Gate­way to Op­por­tu­nity

Bank of China (Hong Kong) Pri­vate Bank­ing be­lieves that the Main­land China mar­ket will con­tinue to of­fer sus­tain­able long-term re­turns for in­vestors, de­spite volatil­ity in the cur­rent mar­ket

Hong Kong Tatler - - Tatler Focus -

Given the un­cer­tainty sur­round­ing Main­land China it is un­der­stand­able why in­vestors might shy away from the mar­ket. How­ever, it is also the case that volatil­ity presents op­por­tu­ni­ties.
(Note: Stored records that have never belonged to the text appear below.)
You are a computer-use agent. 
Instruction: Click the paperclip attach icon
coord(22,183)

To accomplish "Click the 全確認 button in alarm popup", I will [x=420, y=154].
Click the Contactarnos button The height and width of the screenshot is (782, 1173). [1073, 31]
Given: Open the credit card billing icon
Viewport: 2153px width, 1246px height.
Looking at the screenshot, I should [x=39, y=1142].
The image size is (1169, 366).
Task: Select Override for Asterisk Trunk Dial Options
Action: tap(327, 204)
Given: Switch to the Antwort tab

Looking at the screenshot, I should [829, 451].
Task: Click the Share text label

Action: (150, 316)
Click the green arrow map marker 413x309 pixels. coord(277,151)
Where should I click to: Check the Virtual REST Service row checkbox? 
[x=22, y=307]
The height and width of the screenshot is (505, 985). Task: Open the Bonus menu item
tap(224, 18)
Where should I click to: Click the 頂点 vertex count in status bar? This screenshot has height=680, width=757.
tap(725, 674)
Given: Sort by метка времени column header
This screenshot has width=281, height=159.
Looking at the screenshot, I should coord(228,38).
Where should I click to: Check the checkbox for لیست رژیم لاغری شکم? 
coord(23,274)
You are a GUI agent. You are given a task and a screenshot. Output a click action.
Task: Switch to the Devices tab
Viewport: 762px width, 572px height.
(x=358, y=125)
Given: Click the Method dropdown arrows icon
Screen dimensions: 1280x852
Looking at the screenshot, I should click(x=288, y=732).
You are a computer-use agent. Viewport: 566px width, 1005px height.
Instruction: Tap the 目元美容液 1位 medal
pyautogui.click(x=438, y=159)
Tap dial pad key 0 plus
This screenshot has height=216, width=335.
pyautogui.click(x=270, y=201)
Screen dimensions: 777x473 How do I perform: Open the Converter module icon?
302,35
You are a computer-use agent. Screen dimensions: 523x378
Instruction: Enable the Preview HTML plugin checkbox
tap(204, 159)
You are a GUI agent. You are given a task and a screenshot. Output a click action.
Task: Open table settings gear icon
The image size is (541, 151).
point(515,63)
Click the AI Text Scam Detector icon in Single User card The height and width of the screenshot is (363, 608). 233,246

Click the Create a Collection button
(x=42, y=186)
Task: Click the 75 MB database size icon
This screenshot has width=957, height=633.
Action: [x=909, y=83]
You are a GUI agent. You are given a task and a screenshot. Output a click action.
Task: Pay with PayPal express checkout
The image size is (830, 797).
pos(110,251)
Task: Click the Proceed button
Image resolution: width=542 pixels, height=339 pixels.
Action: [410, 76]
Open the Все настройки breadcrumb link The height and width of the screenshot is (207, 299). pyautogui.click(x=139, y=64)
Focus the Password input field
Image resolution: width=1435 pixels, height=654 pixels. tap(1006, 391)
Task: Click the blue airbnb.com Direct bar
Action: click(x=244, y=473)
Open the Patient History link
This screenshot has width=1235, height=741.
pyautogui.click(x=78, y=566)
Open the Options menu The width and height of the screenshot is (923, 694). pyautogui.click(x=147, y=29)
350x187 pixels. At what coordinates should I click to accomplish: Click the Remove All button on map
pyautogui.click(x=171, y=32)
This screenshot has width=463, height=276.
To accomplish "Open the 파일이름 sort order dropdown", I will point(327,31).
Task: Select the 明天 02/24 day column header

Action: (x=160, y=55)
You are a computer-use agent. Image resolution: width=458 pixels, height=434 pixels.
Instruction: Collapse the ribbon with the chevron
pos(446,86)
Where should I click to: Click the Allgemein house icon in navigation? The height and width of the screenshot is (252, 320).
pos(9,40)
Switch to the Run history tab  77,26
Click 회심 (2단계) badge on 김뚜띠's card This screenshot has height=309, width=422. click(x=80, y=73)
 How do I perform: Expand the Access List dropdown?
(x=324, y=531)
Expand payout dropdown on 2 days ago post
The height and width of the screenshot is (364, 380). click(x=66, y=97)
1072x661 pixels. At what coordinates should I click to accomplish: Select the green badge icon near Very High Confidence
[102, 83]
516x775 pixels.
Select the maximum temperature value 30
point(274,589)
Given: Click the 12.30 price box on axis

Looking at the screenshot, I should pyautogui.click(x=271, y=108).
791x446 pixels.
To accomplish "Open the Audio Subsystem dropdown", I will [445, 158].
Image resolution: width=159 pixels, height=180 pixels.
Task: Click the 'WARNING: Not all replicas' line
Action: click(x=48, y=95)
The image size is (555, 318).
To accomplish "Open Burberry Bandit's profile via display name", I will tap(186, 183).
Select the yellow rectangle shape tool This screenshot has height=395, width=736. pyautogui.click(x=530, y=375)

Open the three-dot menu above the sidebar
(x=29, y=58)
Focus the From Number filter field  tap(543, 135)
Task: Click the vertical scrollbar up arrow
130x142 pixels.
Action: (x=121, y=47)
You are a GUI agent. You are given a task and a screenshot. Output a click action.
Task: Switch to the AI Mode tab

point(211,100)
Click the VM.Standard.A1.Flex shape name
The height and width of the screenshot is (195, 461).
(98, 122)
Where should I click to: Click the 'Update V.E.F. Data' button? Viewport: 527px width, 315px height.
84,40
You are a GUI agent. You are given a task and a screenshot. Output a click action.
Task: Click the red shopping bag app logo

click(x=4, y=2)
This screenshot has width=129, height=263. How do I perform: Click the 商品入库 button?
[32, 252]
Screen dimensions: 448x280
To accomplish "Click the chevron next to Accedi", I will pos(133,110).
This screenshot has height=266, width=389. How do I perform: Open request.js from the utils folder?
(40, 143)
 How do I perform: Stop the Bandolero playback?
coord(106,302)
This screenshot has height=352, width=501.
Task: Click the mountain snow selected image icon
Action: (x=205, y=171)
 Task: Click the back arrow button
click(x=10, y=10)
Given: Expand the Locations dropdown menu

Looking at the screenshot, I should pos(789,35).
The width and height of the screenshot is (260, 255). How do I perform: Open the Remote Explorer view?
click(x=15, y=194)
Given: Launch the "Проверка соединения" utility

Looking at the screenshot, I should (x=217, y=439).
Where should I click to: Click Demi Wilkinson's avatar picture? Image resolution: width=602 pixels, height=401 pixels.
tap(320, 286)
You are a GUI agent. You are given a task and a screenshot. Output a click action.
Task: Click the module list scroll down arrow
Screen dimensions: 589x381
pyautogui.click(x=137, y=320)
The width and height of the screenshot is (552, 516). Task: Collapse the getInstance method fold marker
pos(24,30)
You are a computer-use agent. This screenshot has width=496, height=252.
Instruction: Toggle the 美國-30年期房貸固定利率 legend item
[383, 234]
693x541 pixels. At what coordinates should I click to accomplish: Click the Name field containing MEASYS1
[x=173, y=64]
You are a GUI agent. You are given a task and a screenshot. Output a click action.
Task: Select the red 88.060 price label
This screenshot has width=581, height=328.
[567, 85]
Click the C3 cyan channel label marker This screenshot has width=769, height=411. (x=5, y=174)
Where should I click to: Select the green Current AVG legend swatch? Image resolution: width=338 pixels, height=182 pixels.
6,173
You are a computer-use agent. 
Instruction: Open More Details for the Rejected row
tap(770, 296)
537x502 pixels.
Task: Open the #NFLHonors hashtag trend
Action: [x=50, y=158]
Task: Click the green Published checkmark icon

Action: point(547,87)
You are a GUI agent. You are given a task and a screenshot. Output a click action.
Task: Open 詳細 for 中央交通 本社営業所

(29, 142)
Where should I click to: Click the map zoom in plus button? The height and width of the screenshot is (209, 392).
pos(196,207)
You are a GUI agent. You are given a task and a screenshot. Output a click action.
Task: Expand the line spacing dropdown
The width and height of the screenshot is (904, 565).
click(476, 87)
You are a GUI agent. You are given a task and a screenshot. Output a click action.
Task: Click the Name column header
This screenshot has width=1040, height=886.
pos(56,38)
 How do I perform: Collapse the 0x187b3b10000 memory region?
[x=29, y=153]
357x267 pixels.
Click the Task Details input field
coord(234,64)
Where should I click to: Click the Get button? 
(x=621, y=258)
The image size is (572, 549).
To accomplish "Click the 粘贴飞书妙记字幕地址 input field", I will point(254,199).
Bank of China (Hong Kong) (BOCHK)’S man­ag­ing di­rec­tor and head of Pri­vate Bank­ing, Wendy Tsang, thinks op­por­tu­ni­ties abound for in­vestors with an ap­petite for Chi­nese mar­kets and says BOCHK has am­bi­tious ex­pan­sion plans.

“Mar­kets are wor­ried about fur­ther ren­minbi de­pre­ci­a­tion and, while we do be­lieve there will be fur­ther volatil­ity and there could be fur­ther falls in ren­minbi, at the same time we see this as a good op­por­tu­nity for in­vestors to build up their long-term ren­minbi port­fo­lio,” says Tsang.

As a clear­ing bank and mar­ket leader in ren­minbi, Tsang ex­plains that BOCHK has been mon­i­tor­ing the pol­icy changes closely. “Many re­cent gov­ern­ment poli­cies that are in­tro­duced this year have en­abled an even wider spec­trum of cross-bor­der financial ser­vices and have be­gun to open the door to China for for­eign in­vestors like never be­fore,” says Tsang.

She ex­plains fur­ther: “What we have seen this year are a cou­ple of poli­cies that have re­ally en­cour­aged an open­ing up of fund flows, both on­shore and off­shore. In the stock mar­ket we have had the Shang­hai Stock Con­nect and the Shen­zhen Con­nect is ex­pected to fol­low.”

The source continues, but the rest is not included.